As part of his evaluation, Dr. Volarich also diagnosed depression but noted that he would defer to psychiatric evaluation for assessment. Additionally, Dr. Volarich opined that the combination of Employee's disabilities creates a substantially greater disability than the simple sum or total of each separate injury/illness, and a loading factor should be added. Based on his medical assessment alone, Dr. Volarich opined that Employee is permanently and totally disabled as a direct result of his current work-related injuries in combination with each other as well as in combination with his pre-existing medical conditions prior to his current work injuries. At the time of his deposition, Dr. Volarich testified that he does not think that Employee could work from a medical standpoint or physical standpoint, but noted that "if a vocational counselor can find something that he thinks he might be able to do, I don't have any problems with him trying to do it" (Employee's Exhibits A-1 \& A-5).
On November 11, 2010, Mr. James England, a vocational rehabilitation expert, evaluated Employee and opined that he did not believe that Employee would be able to sustain any level of work on a consistent, day-to-day basis. Further, Mr. England opined that Employee is likely to remain totally disabled from a vocational standpoint. At the time of his deposition, Mr. England testified that he would not quarrel with Dr. Volarich's assessment that Employee's permanent and total disability was due to a combination of pre-existing problems and the primary injury in 2007 (Employee's Exhibits B-1, B-2, \& B-7).
On October 20, 2011, Dr. Wayne Stillings evaluated Employee and opined that the September 13, 2007 work-related injury was the prevailing factor in causing Employee to suffer an adjustment disorder in remission with an associated 1 % psychiatric permanent partial disability of the body as a whole. After noting that Employee had a pre-existing 2\% psychiatric permanent partial disability of the body as a whole due to a panic disorder and a pre-existing 15 % psychiatric permanent partial disability of the body as a whole due to a personality disorder, Dr. Stillings opined that Employee was at psychiatric maximum medical improvement due to the 2007 work-related injury and Employee is able to work without psychiatric restrictions (Employer-Insurer's Exhibit 1).
On July 6, 2012, Ms. Susan Shea, a vocational rehabilitation expert, evaluated Employee and opined that she believed that Employee was unemployable due to a combination of the September 13, 2007 work-related injury and his prior conditions. At her deposition, Ms. Shea noted that Employee attributed his need to lie down to his 2007 injuries combined with pain from the prior injuries. Further, Ms. Shea testified that Employee's need to lie down by itself does keep Employee from being employable (Employer-Insurer's Exhibit 2).

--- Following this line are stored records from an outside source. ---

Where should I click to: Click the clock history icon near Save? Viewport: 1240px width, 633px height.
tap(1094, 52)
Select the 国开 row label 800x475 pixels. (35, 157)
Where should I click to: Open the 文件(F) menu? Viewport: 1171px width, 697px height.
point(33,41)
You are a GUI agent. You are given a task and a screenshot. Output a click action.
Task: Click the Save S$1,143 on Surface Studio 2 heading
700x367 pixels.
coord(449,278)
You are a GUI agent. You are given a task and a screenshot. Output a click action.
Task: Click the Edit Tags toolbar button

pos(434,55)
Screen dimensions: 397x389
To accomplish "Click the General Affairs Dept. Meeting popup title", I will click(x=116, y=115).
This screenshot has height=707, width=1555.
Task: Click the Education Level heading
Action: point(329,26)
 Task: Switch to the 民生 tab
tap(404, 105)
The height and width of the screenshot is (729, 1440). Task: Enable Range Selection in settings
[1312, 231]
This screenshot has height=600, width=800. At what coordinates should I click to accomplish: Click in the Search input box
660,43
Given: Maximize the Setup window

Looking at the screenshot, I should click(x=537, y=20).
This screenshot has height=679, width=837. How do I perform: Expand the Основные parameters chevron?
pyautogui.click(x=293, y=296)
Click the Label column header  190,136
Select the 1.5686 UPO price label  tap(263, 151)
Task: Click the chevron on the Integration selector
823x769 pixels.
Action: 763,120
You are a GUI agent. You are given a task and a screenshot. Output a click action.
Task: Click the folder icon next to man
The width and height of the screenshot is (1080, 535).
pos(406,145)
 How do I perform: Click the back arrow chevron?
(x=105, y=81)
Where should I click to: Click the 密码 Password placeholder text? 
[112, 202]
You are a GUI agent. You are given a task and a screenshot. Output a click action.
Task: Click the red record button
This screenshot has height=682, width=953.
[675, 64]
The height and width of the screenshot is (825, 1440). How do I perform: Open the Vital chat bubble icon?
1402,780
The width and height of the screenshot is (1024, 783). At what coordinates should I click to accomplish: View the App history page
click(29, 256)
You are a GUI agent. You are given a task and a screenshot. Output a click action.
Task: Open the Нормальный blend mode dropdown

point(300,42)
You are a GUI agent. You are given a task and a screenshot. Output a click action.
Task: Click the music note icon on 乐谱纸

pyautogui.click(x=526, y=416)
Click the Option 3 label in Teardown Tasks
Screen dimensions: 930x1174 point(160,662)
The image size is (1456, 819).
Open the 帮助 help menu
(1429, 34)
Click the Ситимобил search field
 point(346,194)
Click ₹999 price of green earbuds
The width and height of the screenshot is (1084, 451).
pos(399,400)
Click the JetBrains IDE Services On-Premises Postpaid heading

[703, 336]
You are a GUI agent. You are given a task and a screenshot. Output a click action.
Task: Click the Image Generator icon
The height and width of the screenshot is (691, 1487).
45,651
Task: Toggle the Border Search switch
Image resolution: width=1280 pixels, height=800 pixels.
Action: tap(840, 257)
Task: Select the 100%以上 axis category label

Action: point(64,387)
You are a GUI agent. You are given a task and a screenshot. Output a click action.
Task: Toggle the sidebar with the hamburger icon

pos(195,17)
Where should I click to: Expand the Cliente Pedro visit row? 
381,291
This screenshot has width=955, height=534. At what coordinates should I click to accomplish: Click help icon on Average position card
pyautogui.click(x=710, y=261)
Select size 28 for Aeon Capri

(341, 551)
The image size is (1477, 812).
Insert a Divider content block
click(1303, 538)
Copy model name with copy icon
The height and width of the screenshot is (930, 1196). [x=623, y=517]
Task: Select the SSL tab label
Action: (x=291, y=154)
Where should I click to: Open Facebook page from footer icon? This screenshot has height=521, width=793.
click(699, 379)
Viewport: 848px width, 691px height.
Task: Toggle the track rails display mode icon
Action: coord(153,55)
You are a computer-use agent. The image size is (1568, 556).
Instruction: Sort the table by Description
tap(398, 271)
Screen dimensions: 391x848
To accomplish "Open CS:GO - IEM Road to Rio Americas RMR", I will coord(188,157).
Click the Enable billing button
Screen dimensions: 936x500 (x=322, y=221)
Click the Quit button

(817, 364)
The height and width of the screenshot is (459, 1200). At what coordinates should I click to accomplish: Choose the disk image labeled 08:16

At the time of the hearing, Employee continued to have problems that included neck pain, low back pain, difficulty sleeping, pain down arms and legs, numbness, tingling, fatigue, difficulty getting dressed, problems walking, problems standing, problems sitting, difficulty driving, difficulty shopping, nightmares, and headaches. Finally, Employee noted that he has to lie down during the day and takes medication for his symptoms.